To the Editor:
To decrease the spread of coronavirus disease 2019 (COVID-19), 32 states initiated stay-at-home orders (“lockdowns”) by March 31, 2020.1 Influenza places a substantial burden on the United States, with up to 45 million symptomatic infections and 61,000 deaths per year,2 and an estimated total annual economic burden of $122 billion (2020 dollars).3 Influenza, like coronaviruses, is transmitted through respiratory droplets or direct contact. Interventions to prevent COVID-19 infection should decrease influenza infection. There is anecdotal evidence that COVID-19 restrictions have decreased influenza cases in the United States.4 We compared influenza rates in the United States during COVID-19 lockdowns with influenza rates in previous years.

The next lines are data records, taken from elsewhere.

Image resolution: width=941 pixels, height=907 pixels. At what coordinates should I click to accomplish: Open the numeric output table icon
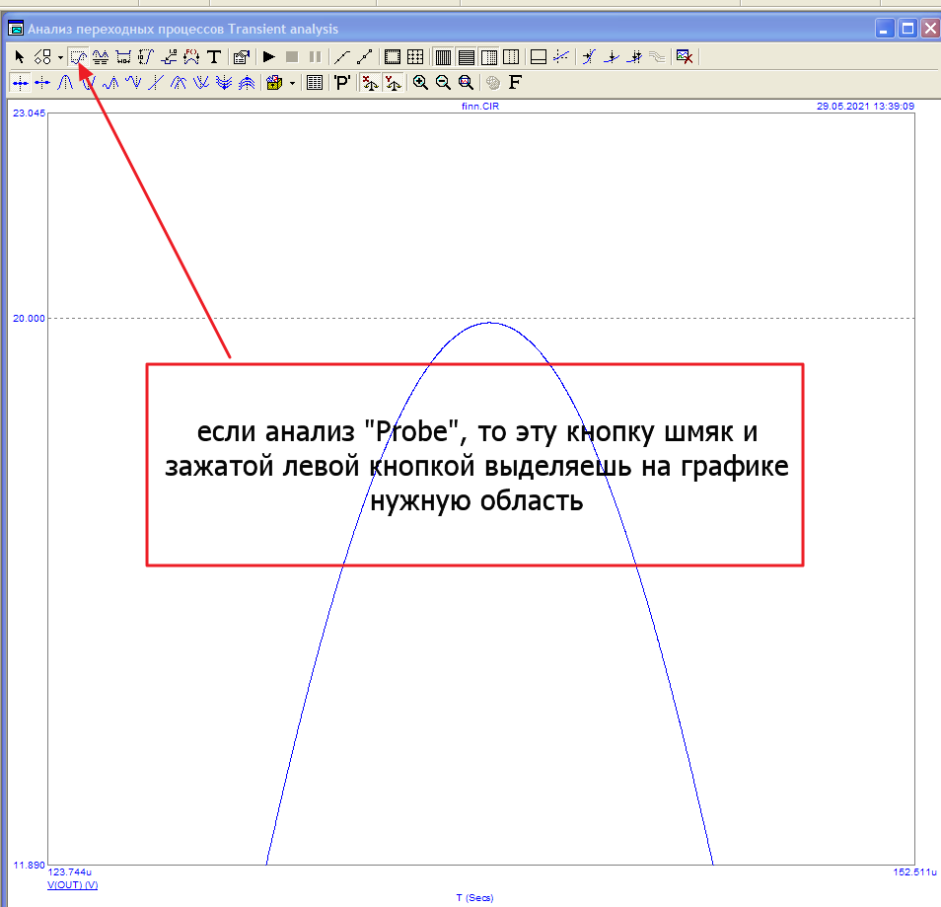pyautogui.click(x=315, y=84)
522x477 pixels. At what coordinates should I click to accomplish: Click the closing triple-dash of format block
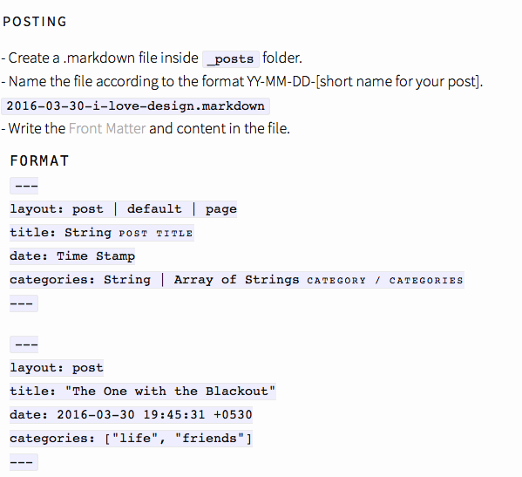[24, 303]
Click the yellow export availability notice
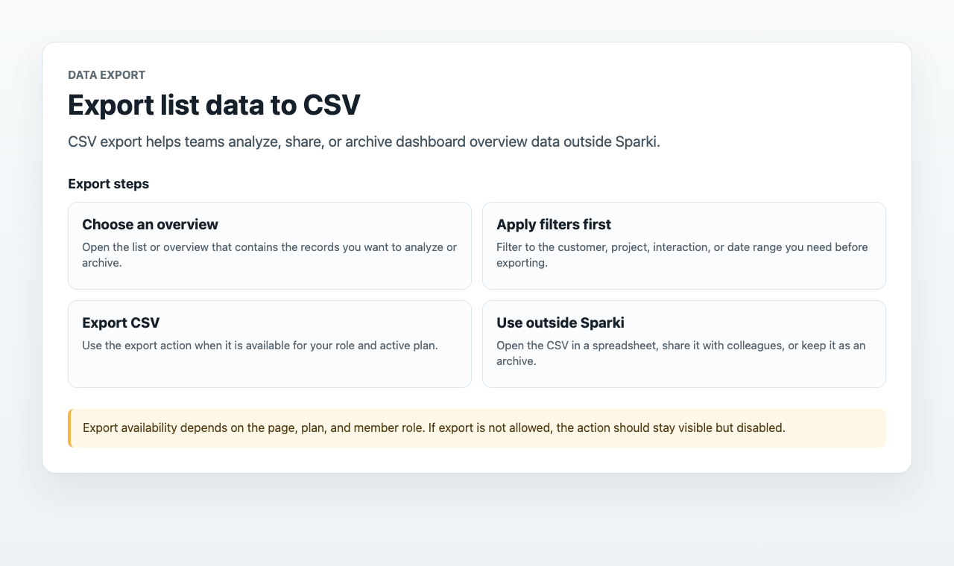Image resolution: width=954 pixels, height=566 pixels. click(x=477, y=428)
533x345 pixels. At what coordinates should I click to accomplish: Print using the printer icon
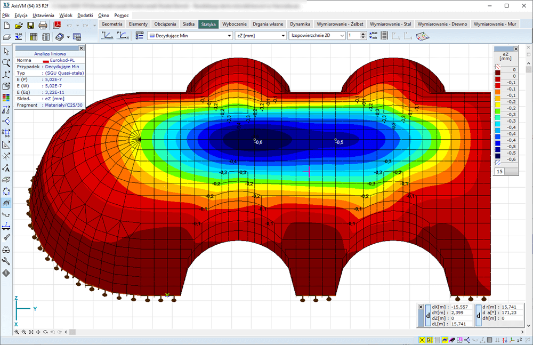[x=43, y=25]
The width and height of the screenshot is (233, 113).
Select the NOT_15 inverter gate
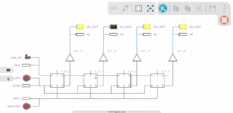[x=70, y=58]
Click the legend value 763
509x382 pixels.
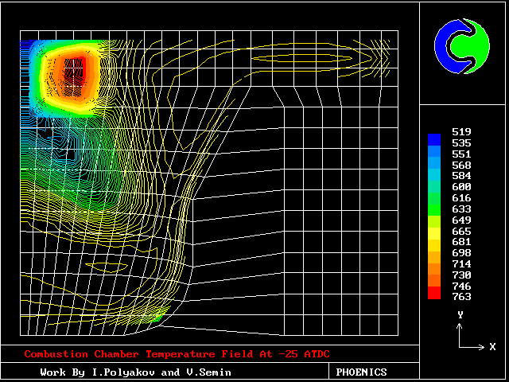point(461,296)
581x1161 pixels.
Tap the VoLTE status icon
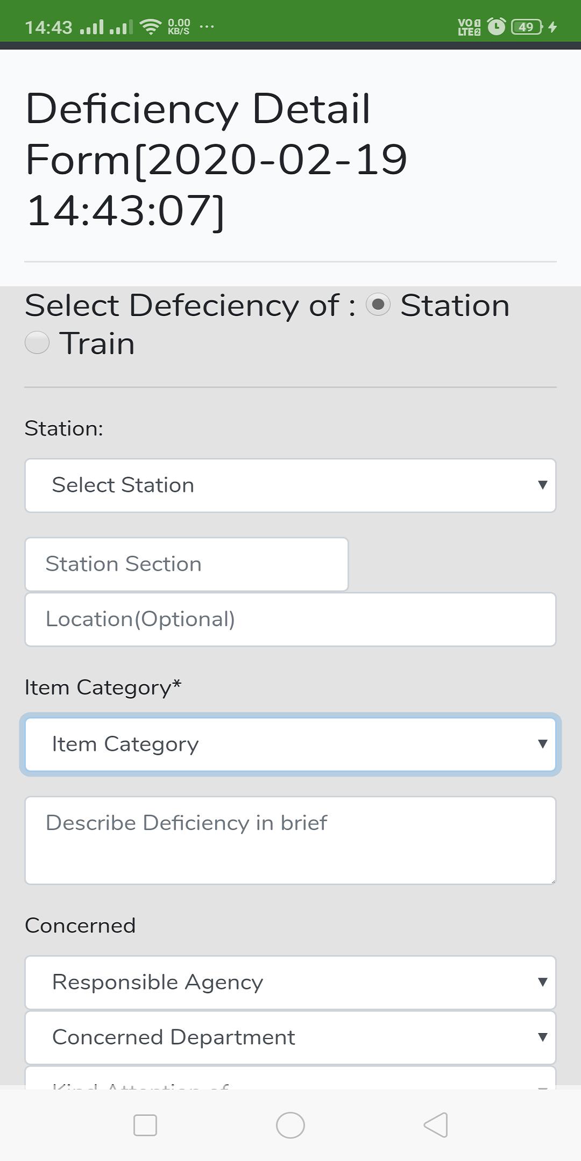pyautogui.click(x=469, y=27)
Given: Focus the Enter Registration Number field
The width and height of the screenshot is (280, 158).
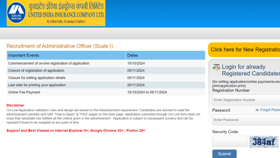Looking at the screenshot, I should tap(246, 100).
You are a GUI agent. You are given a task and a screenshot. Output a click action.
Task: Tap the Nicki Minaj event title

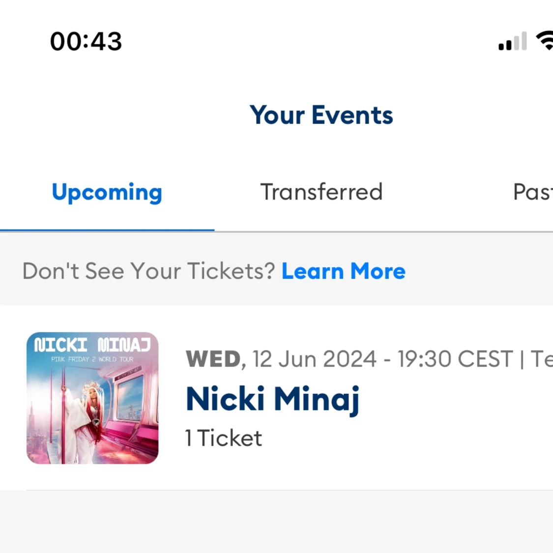pyautogui.click(x=273, y=399)
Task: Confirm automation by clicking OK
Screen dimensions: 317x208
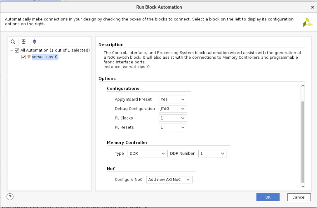Action: click(x=268, y=197)
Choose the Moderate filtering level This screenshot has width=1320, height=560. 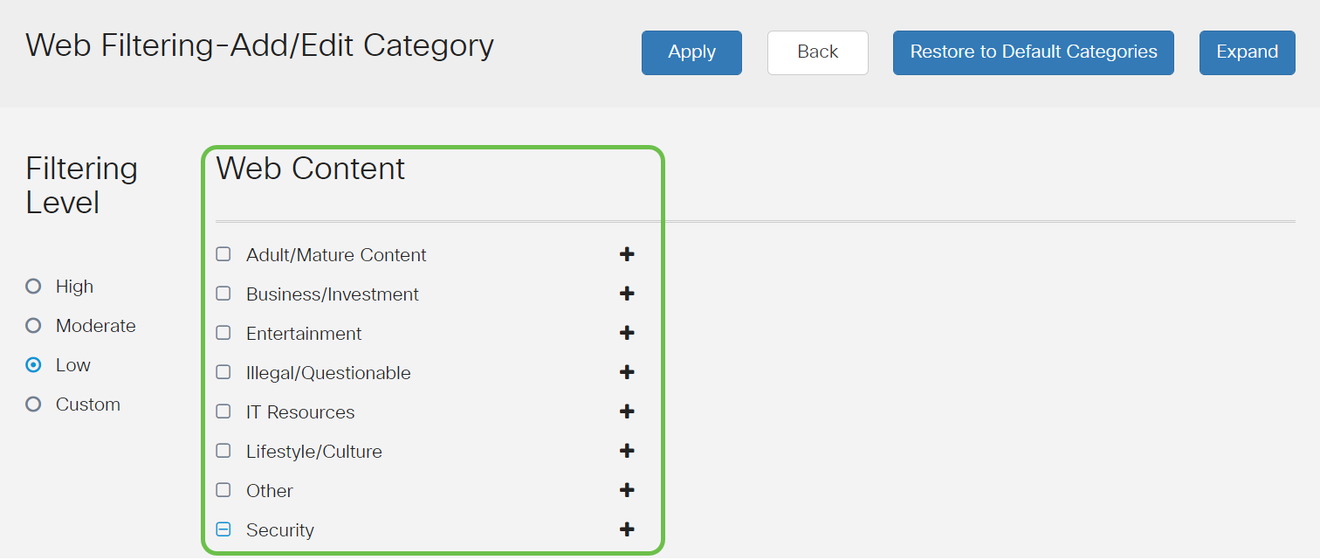33,326
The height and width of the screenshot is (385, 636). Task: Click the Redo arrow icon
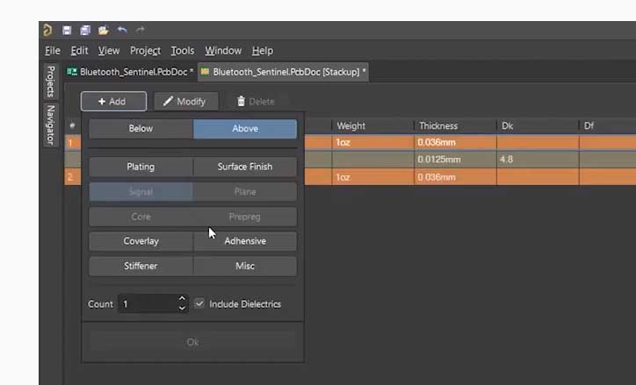(x=141, y=31)
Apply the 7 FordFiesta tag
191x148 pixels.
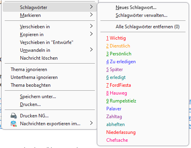118,85
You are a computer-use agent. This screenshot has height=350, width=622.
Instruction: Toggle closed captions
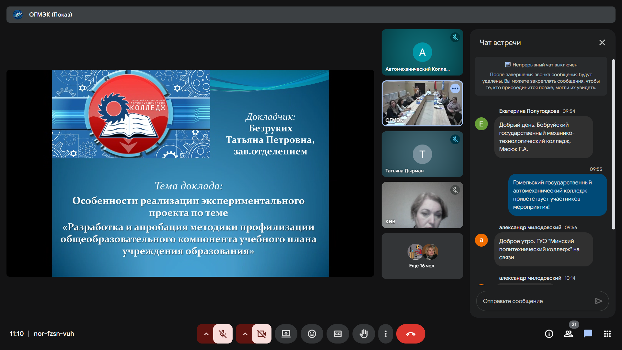pos(338,334)
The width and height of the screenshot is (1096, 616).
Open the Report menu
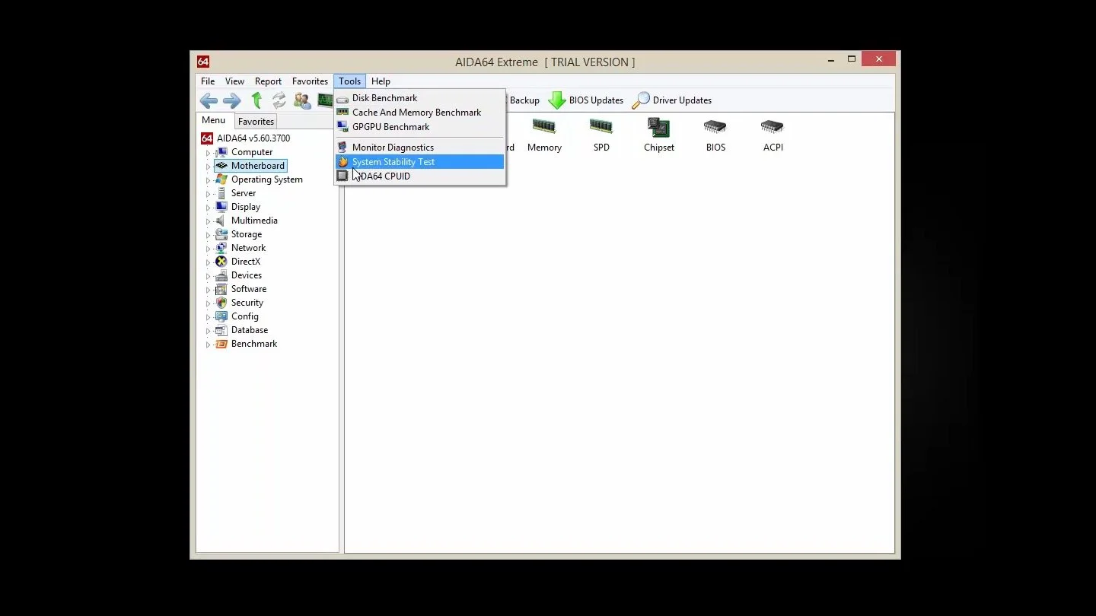pos(268,81)
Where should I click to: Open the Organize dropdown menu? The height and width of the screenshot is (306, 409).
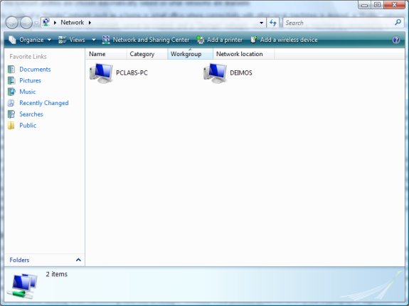(x=30, y=40)
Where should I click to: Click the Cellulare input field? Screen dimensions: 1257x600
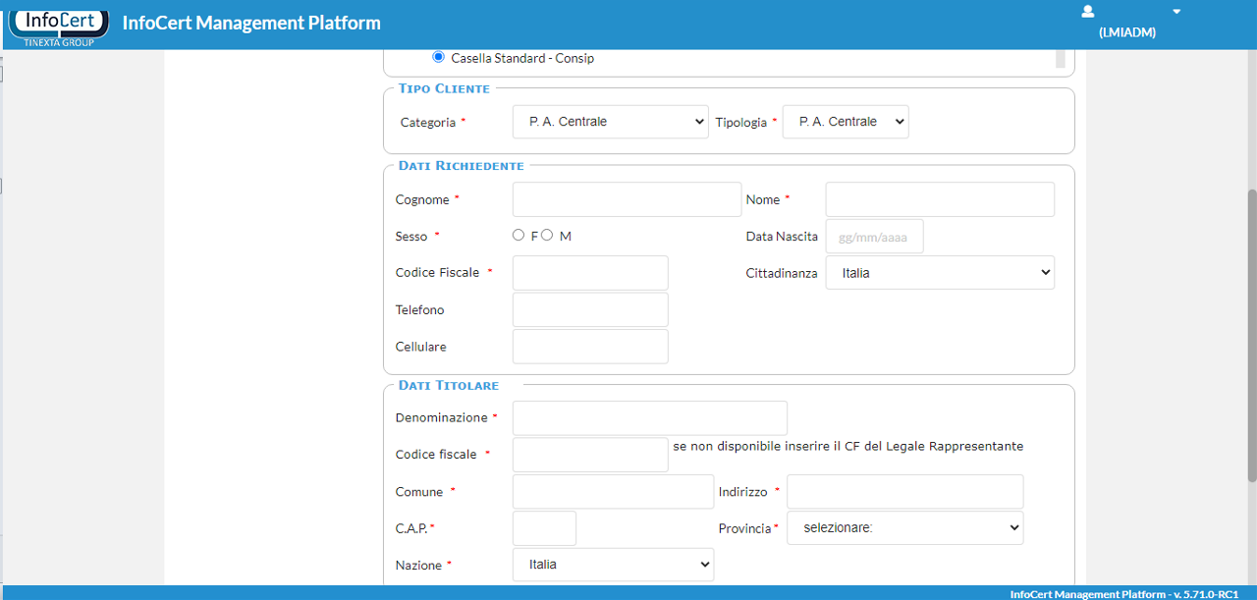tap(590, 347)
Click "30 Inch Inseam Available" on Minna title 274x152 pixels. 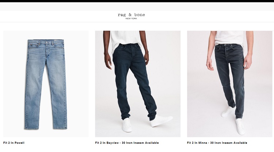pos(229,143)
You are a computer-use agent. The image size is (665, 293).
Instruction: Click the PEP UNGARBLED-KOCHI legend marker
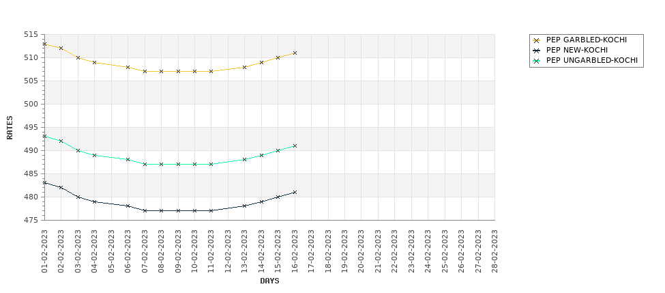[x=537, y=61]
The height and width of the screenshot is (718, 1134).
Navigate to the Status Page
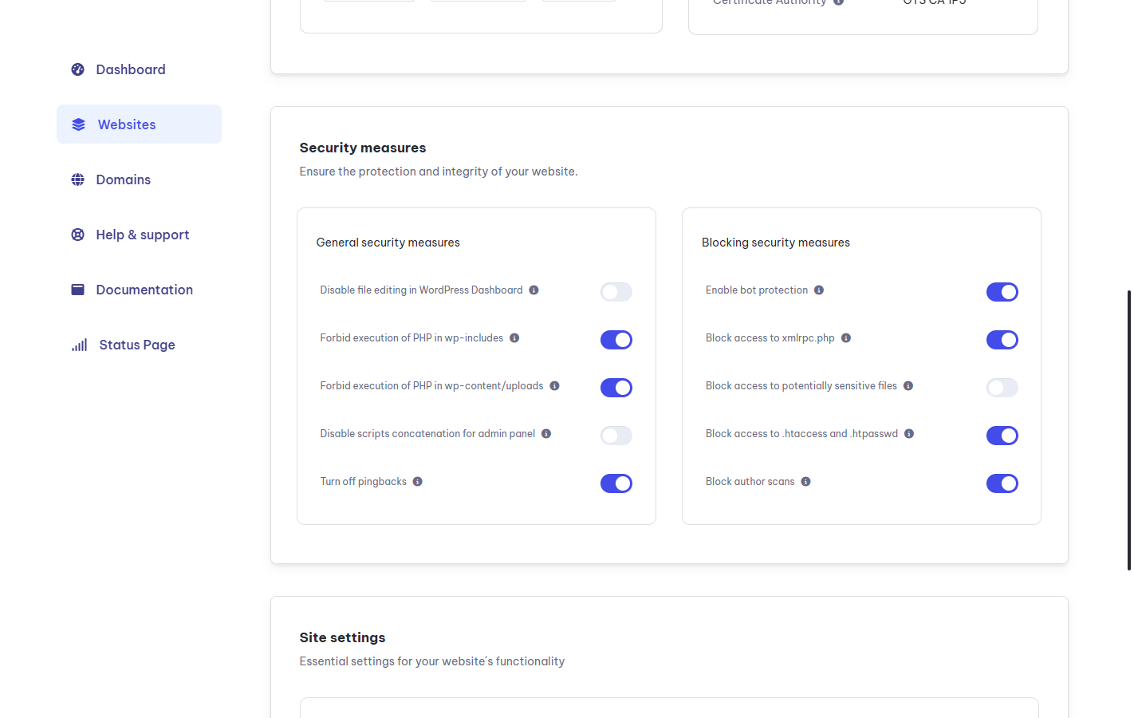coord(136,344)
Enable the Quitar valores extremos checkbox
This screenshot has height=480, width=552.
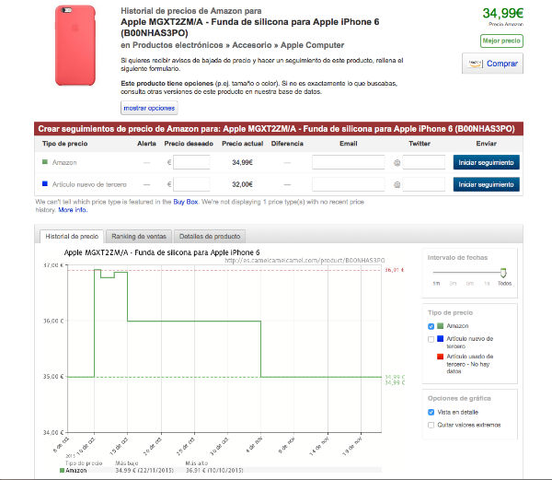(431, 425)
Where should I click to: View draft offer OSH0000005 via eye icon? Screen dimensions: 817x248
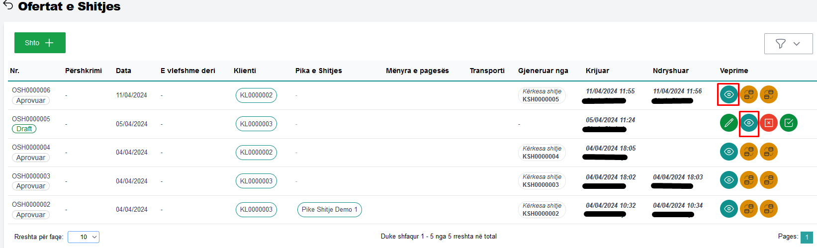point(748,123)
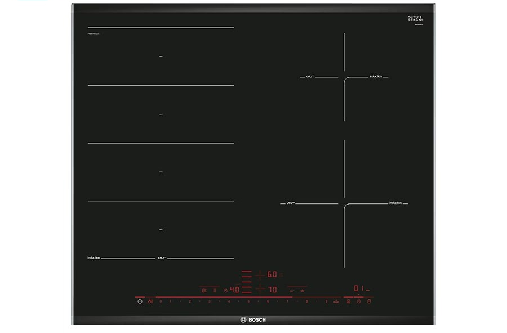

We used data from 2015 to 2020 (through week 20) from the Centers for Disease Control and Prevention, which receives influenza weekly test results from approximately 100 public health centers and 300 clinical laboratories located through all 50 states, Puerto Rico, Guam, and the District of Columbia.5 As an analysis of a public dataset, this research is exempt from review under the Protection of Human Subjects Act 945 CFR 46.102(f)). Weekly reports were grouped into influenza seasons from week 40 of a given year through week 39 of the following year. The 2019–2020 season contained 33 weekly reports; 24 weeks (week 40 of 2019–week 11 of 2020) were prelockdown and 9 weeks (weeks 12–20 of 2020) were postlockdown.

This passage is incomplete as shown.